Dans un communiqué rendu public ce samedi 30 avril, le gouvernement a salué les sanctions prises par les États-Unis contre l'ancien président Joseph Kabila. Il lui est reproché de contribuer à l'instabilité dans l'est de la République Démocratique du Congo (RDC).

« Cette décision constitue un autre acte important en faveur de la lutte contre l’impunité, du respect de la souveraineté et de la responsabilisation de tous les acteurs impliqués dans la déstabilisation persistante de la RDC », a déclaré le porte-parole du gouvernement.

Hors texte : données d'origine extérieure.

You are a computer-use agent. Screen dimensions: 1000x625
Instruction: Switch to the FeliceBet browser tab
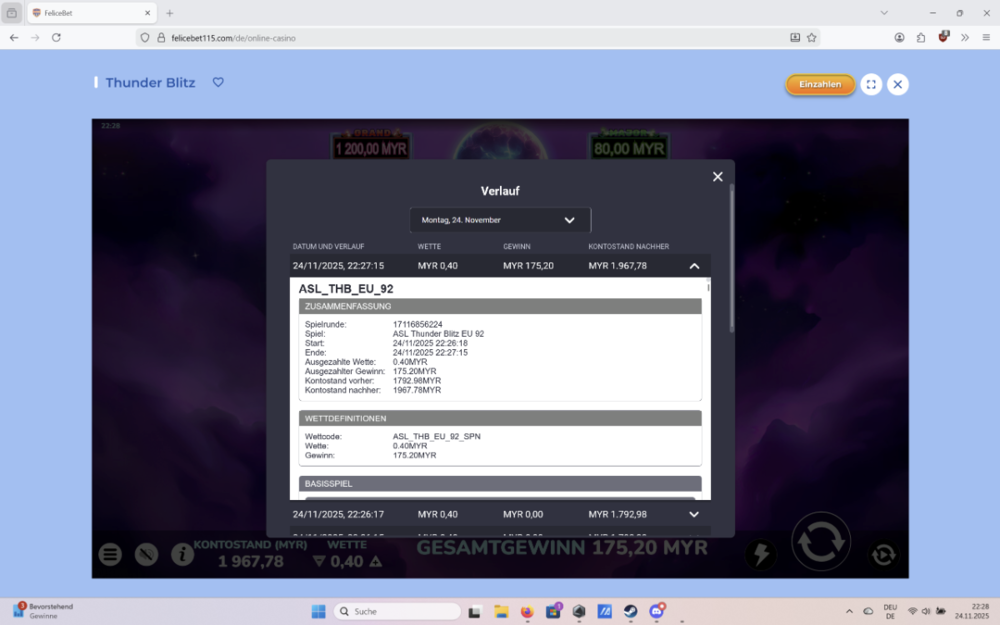pos(90,13)
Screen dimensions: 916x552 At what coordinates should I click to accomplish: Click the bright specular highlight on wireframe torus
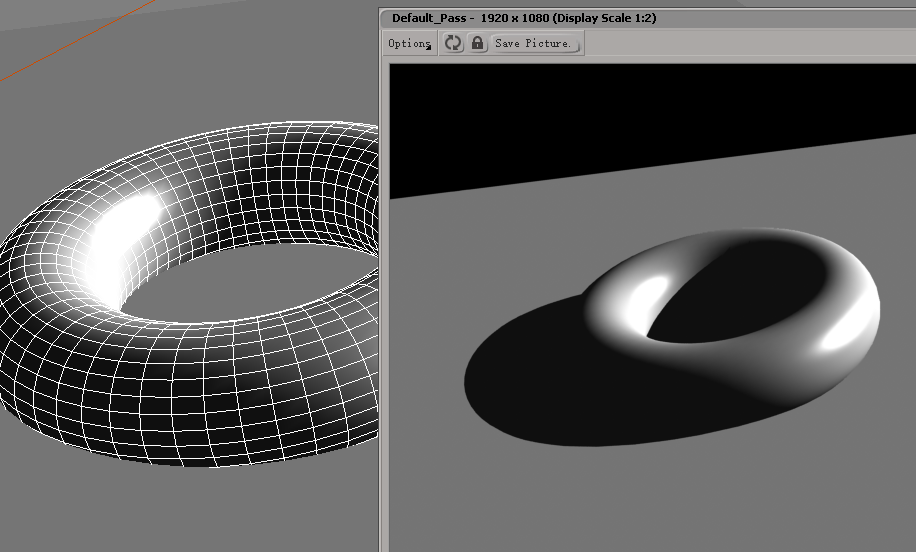126,237

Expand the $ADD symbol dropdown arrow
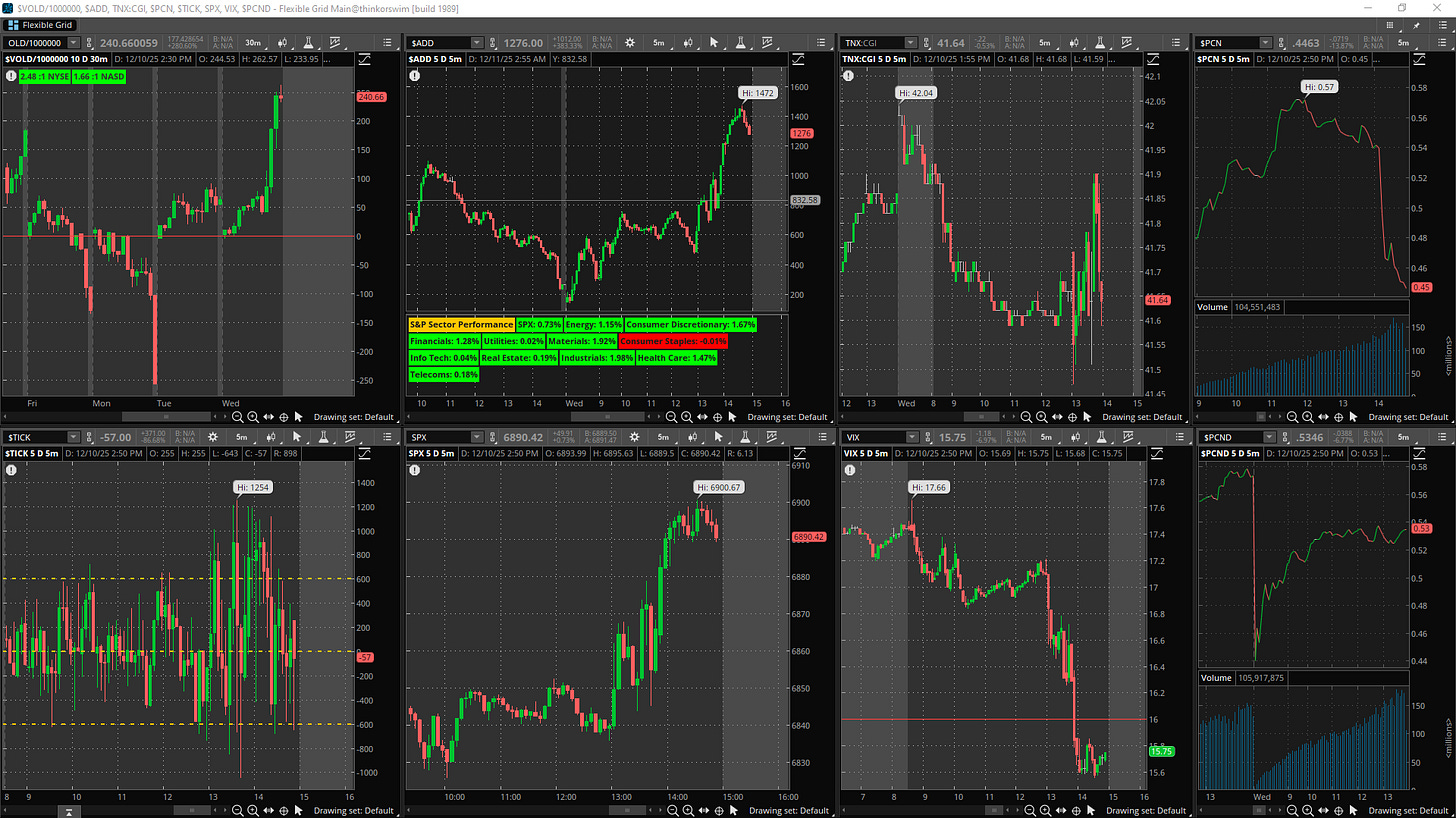(477, 43)
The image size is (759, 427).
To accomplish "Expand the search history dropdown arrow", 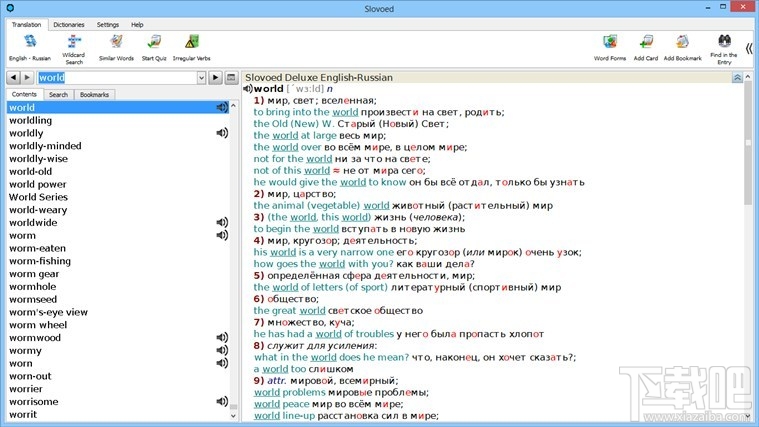I will 201,77.
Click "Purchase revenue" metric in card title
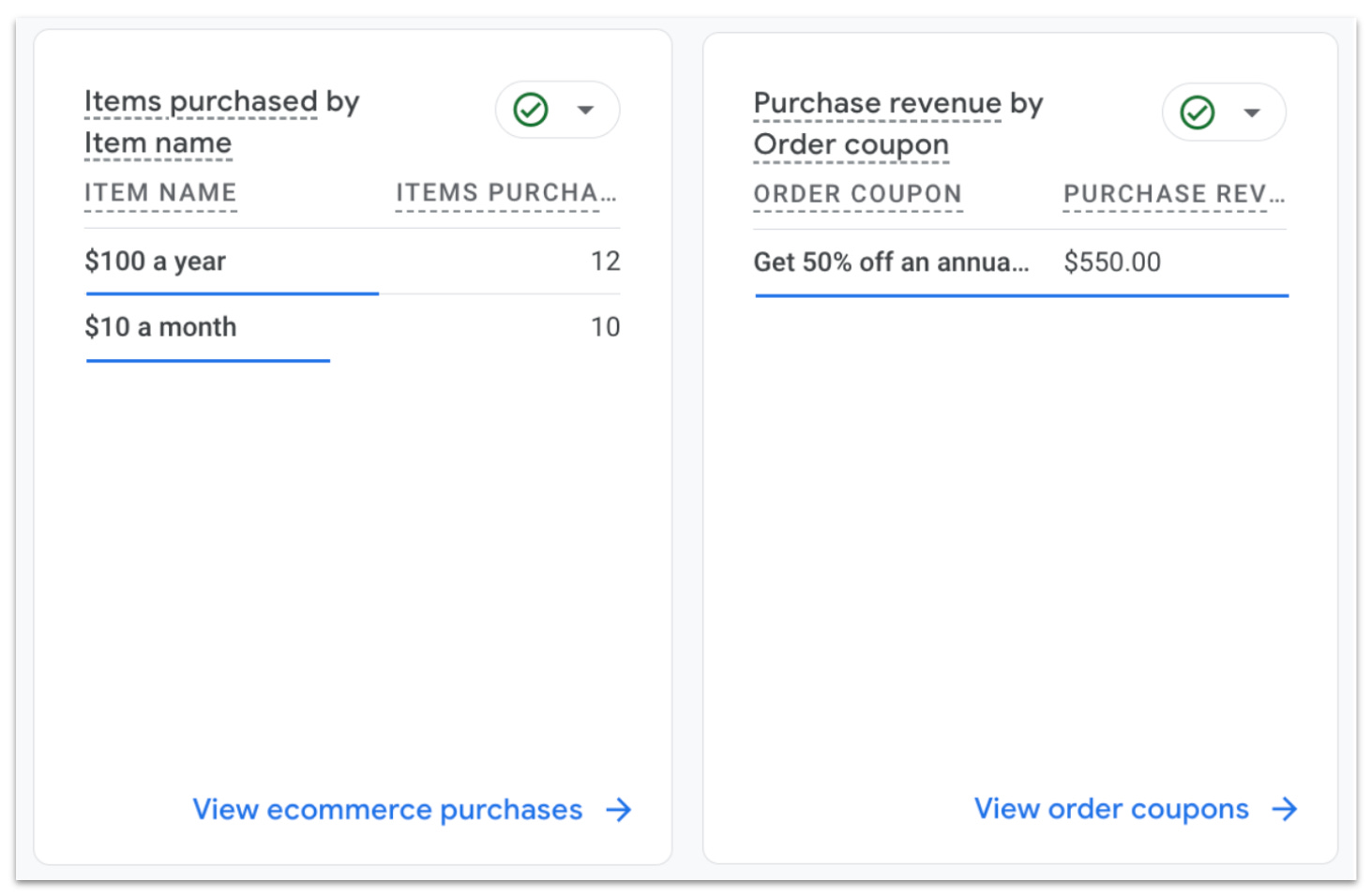The width and height of the screenshot is (1371, 896). pyautogui.click(x=877, y=103)
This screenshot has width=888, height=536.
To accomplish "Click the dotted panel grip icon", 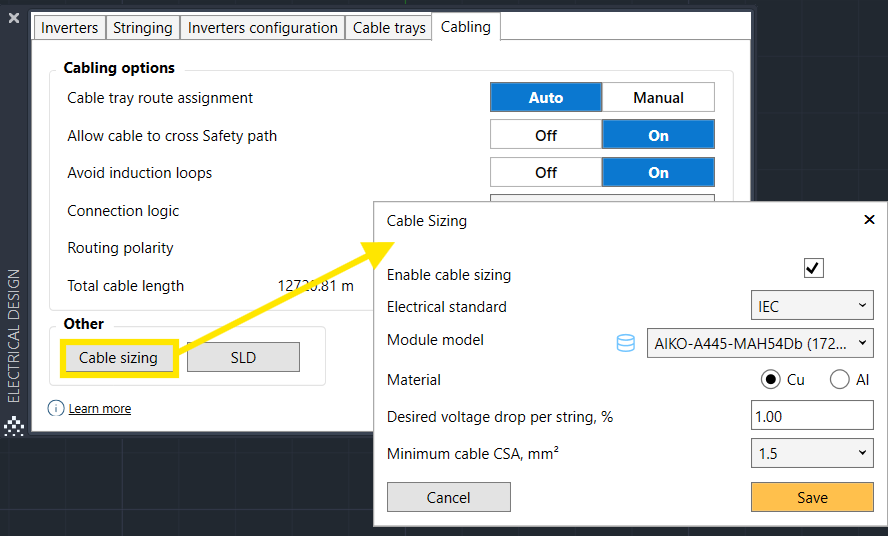I will click(14, 426).
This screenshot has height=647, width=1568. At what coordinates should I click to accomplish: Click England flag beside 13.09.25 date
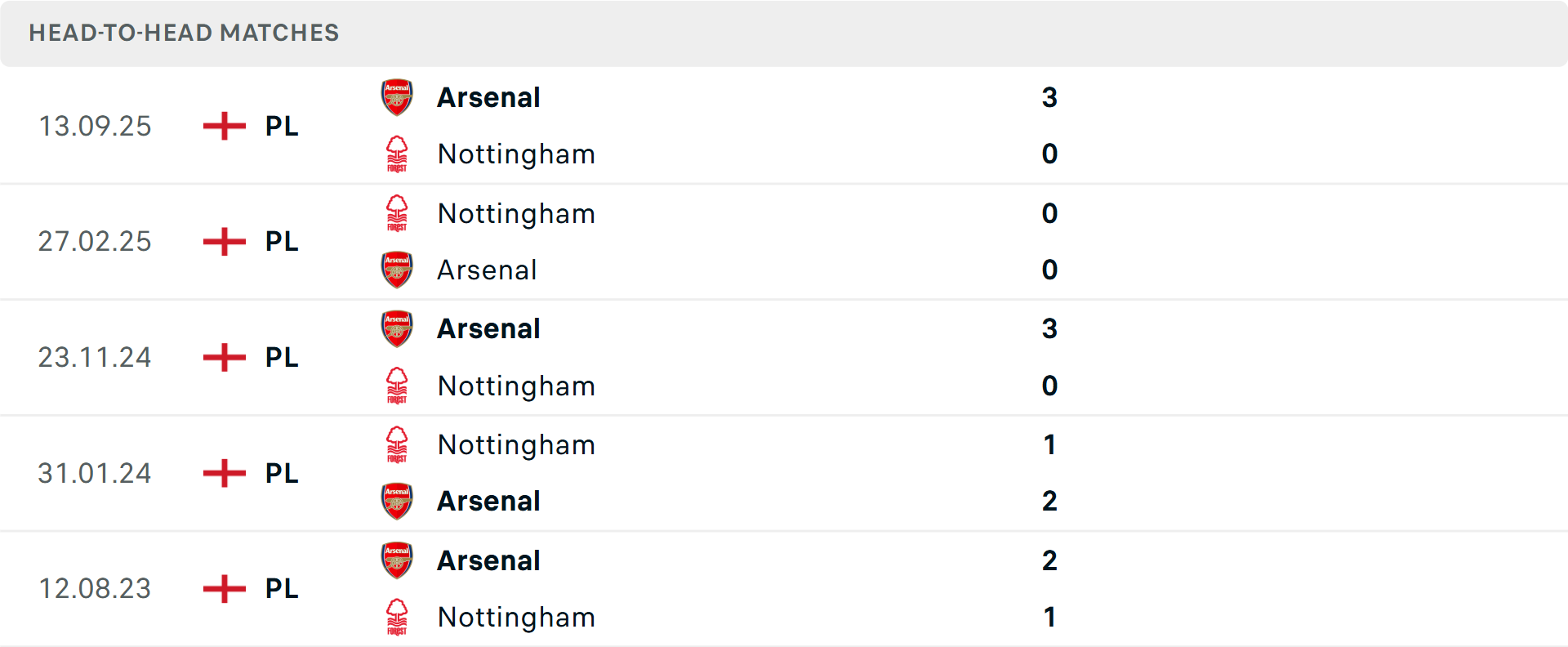click(224, 126)
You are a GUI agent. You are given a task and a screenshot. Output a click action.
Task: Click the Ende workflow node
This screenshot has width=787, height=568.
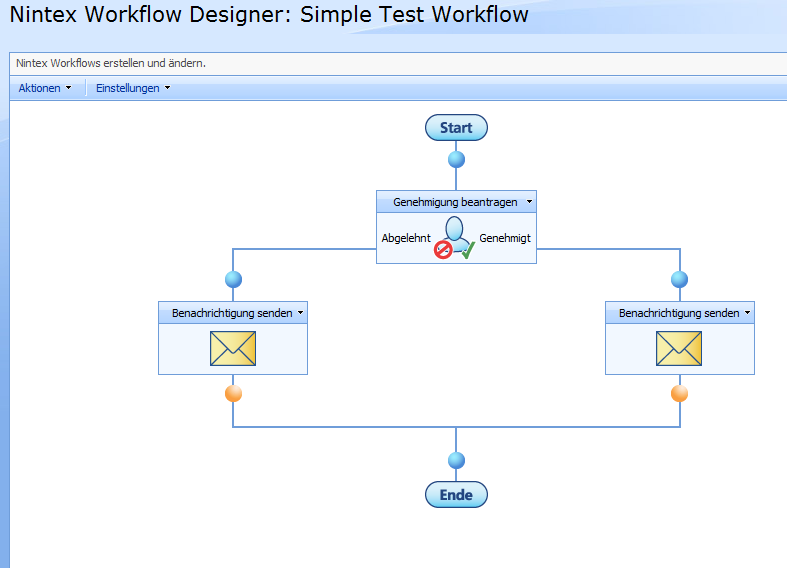point(456,495)
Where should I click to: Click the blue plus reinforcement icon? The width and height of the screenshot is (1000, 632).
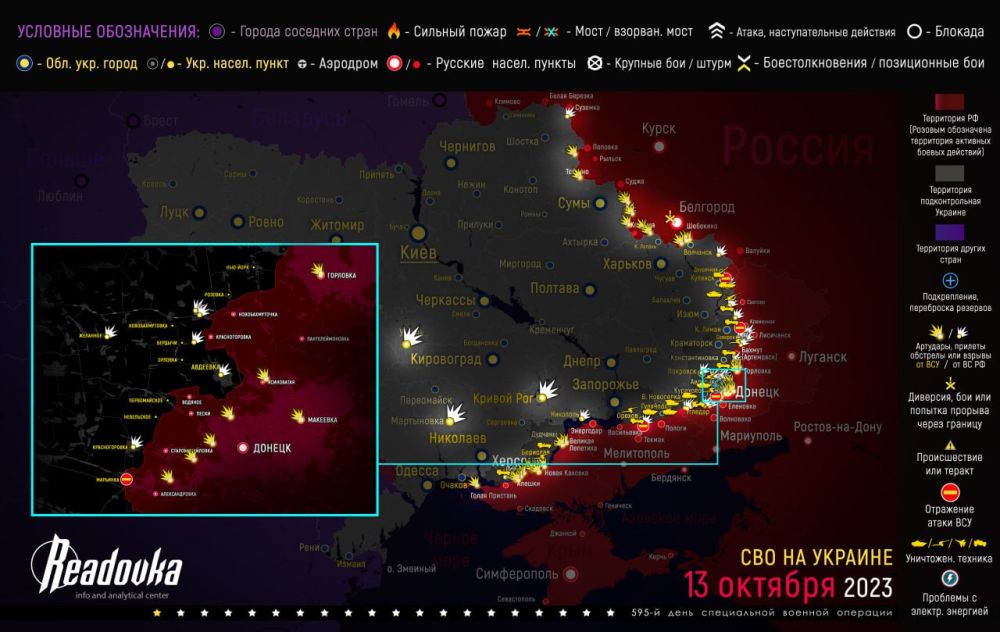[x=950, y=281]
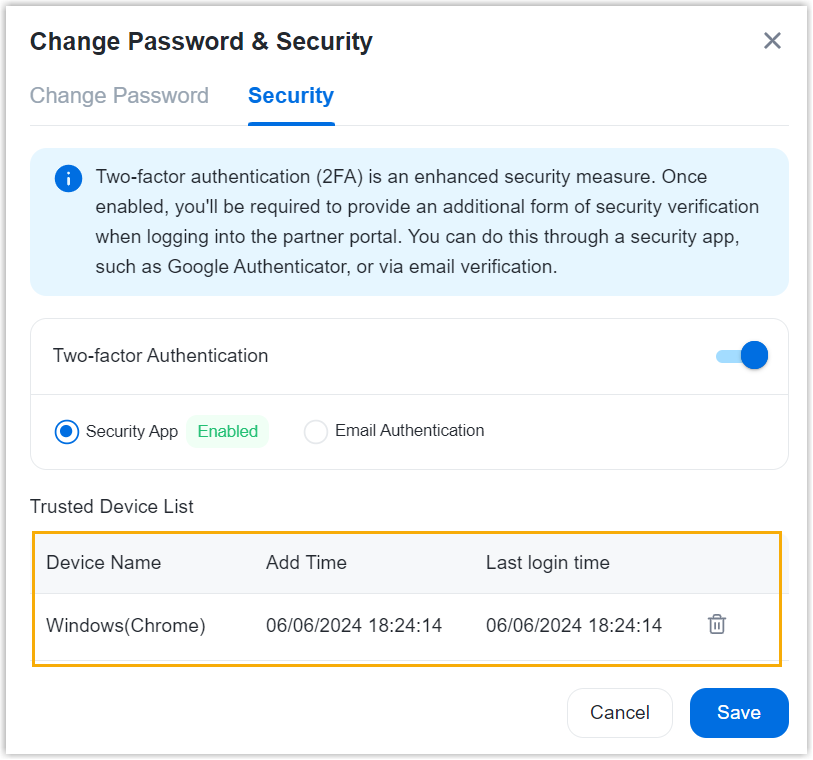
Task: Click the Trusted Device List heading
Action: click(x=112, y=506)

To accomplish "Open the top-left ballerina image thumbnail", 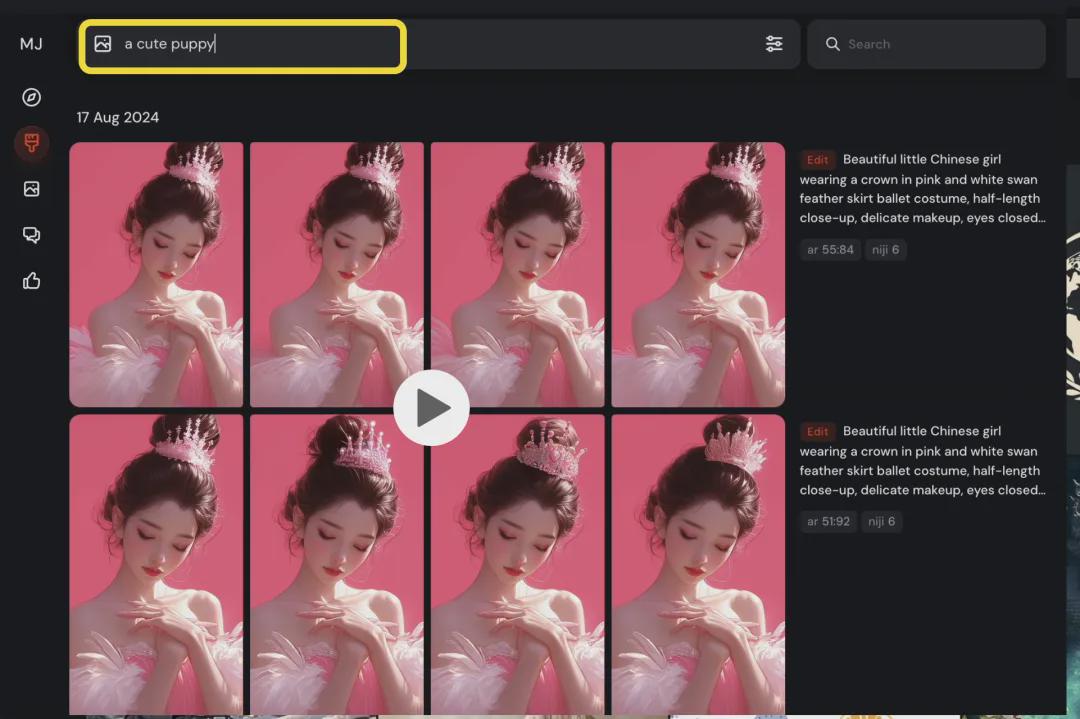I will [x=156, y=273].
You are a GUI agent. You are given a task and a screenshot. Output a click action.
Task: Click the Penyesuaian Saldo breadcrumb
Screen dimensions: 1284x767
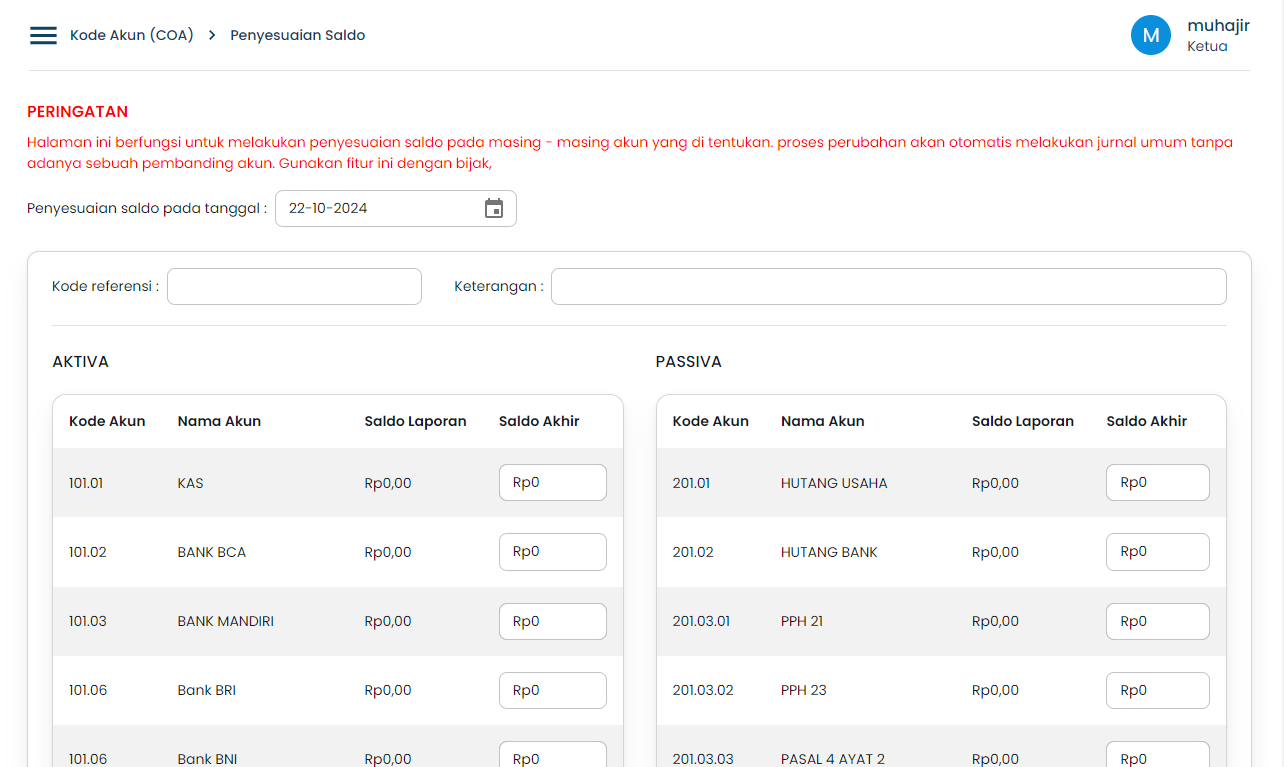tap(297, 35)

L'exécutif estime que cette énième sanction revêt également une portée opérationnelle : elle restreint les capacités de mobilisation financière, la circulation des avoirs et le soutien logistique susceptibles d’alimenter la guerre ou toute autre entreprise de déstabilisation.

Pendant ce temps, à Kinshasa, l'UDPS mobilise ses militants pour célébrer ces mesures. Une marche est prévue au départ du boulevard Triomphal en direction de l’ambassade des États-Unis. Le parti présidentiel compte y déposer un mémorandum de remerciement adressé à l’administration américaine.

Cette situation continue de fragiliser la classe politique congolaise, déjà marquée par les arrestations récentes de plusieurs cadres du PPRD, le parti de Joseph Kabila.